Do not rush to give intravenous diazepam to a seizing patient. Most seizures stop in a few minutes. It is diagnostically useful to see how the seizure resolves on its own; also, the patient will awaken sooner if he has not been medicated. Reserve diazepam for genuine status epilepticus.



Be careful not to assume an alcoholic etiology. Ethanol abusers sustain more head trauma and seizure disorders than the population at large.



Do not treat alcohol withdrawal seizures with phenobarbital or phenytoin. Both lack efficacy (and necessity, since the problem is self-limiting) and can themselves produce withdrawal seizures.



Do not rule out alcohol withdrawal seizures on the basis of a toxic serum ethanol level. The patient may actually be withdrawing from a yet higher baseline.
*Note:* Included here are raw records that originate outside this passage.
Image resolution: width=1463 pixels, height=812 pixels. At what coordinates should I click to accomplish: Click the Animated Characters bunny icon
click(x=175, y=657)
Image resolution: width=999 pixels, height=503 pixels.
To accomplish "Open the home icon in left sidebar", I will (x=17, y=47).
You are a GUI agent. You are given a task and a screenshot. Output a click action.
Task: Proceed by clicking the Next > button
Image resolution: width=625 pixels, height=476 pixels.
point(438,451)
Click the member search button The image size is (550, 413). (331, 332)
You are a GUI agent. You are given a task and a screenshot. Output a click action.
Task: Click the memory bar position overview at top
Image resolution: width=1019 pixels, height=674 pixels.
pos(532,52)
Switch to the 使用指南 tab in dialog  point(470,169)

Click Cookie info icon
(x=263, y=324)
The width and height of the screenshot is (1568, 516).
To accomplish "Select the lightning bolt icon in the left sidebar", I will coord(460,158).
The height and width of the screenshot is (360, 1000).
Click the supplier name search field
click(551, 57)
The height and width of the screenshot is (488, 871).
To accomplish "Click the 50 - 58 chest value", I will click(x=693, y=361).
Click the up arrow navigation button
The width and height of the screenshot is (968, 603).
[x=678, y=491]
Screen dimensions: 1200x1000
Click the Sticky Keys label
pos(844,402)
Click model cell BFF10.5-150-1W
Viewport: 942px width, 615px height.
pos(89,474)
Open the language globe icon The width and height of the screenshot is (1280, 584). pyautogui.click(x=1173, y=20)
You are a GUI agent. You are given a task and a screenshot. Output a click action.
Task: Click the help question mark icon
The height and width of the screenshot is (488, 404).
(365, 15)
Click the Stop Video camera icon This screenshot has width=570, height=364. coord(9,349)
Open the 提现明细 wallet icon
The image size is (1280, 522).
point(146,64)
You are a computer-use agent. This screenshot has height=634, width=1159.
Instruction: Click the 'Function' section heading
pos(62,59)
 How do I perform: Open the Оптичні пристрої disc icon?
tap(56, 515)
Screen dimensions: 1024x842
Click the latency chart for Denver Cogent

Do not be fooled by pseudoseizures. Even patients with genuine epilepsy occasionally fake seizures for various reasons, and an exceptional performer can be convincing. Amateurs may be roused with ammonia or smelling salts, but few can simulate the fluctuating neurological abnormalities of the postictal state, and probably no one can produce the pronounced metabolic acidosis or serum lactate elevation of a grand mal seizure.



Do not release a patient with persistent neurologic abnormalities without a head CT or specialty consultation.



Do not let a seizure victim drive home.
Discussion
Grand mal seizures are frightening, and inspire observers to "do something," but usually all that is necessary is to stand by and prevent the patient from injuring himself. The age of the patient makes some difference as to the probable underlying etiology of a first seizure and therefore makes some difference in disposition. Under age 3, rapid rise of temperature can cause a generalized febrile seizure which does not lead to epilepsy, and is best treated by control of fever. Brief febrile seizures may not require a lumbar puncture to evaluate the cause of the fever, but these children should be managed in consultation with the primary care physician to ensure early follow up. In the 12 to 20-year-old patient, the seizure is probably "idio- pathic," although other causes are certainly possible. In the 40-year-old patient with a first seizure, one needs to exclude neoplasm, post-traumatic epilepsy, or withdrawal. In the 65-year-old patient with a first seizure, cerebrovascular insufficiency must also be considered. Such a patient should be treated and worked up with the possibility of an impending stroke, in addition to the other possible causes. For these reasons, a patient with a first seizure who is 30 years old or older needs to have a CT scan, preferably while in the ED. A noncontrast study can be obtained initially. If there are abnormalities present or if there are still suspicions of a focal abnormality, a contrast study can be obtained at the same time or later, whichever is convenient. Also, patients should be discharged for outpatient care, only if there is full recovery of neurological function, with a full loading dose of phenytoin, and with clear arrangements for follow-up or return to the ED if another seizure occurs. An EEG can usually be done electively, except in status epilepticus. A toxic screen may be needed to detect the many overdoses that can present as seizures, including amphetamines, cocaine, isoniazide, lidocaine, lithium, phencyclidine, phenytoin and tricyclic antidepressants.
References:



Eisner RF, Turnbull TL, Howes DS et al: Efficacy of a "standard" seizure workup in the emergency department. Ann Emerg Med 1986;15:33-39.



Henneman PL, DeRoos F, Lewis RJ: Determining the need for admission in patients with new-onset seizures. Ann Emerg Med 1994;24:1108-1114.